Observationally , for neutron star low-mass X-ray binaries , so far , the correlation between the radio luminosity L _ { R } and the X-ray luminosity L _ { X } , i.e. , L _ { R } \propto L _ { X } ^ { \beta } , has been reasonably well-established only in three sources 4U 1728-34 , Aql X-1 and EXO 1745-248 in their hard state .
The slope \beta of the radio/X-ray correlation of the three sources is different , i.e. , \beta \sim 1.4 for 4U 1728-34 , \beta \sim 0.4 for Aql X-1 , and \beta \sim 1.6 for EXO 1745-248 .

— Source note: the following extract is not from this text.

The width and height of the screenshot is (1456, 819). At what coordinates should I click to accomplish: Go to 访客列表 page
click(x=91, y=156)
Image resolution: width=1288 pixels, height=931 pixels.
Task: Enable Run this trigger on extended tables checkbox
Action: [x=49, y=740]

In this paper , for the first time we explain the different radio/X-ray correlation of 4U 1728-34 , Aql X-1 and EXO 1745-248 with the coupled advection-dominated accretion ( ADAF ) -jet model respectively .
We calculate the emergent spectrum of the ADAF-jet model for L _ { X } and L _ { R } at different \dot { m } ( \dot { m } = \dot { M } / \dot { M } _ { Edd } ) , adjusting \eta ( \eta \equiv \dot { M } _ { jet } / \dot { M } , describing the fraction of the accreted matter in the ADAF transfered vertically forming the jet ) to fit the observed radio/X-ray correlations .
Then we derive a fitting formula of \eta as a function of \dot { m } for 4U 1728-34 , Aql X-1 and EXO 1745-248 respectively .
If the relation between \eta and \dot { m } can be extrapolated down to a lower value of \dot { m } , we find that in a wide range of \dot { m } , the value of \eta in Aql X-1 is greater than that of in 4U 1728-34 and EXO 1745-248 , implying that Aql X-1 may have a relatively stronger large-scale magnetic field , which is supported by the discovery of the coherent millisecond X-ray pulsation in Aql X-1 .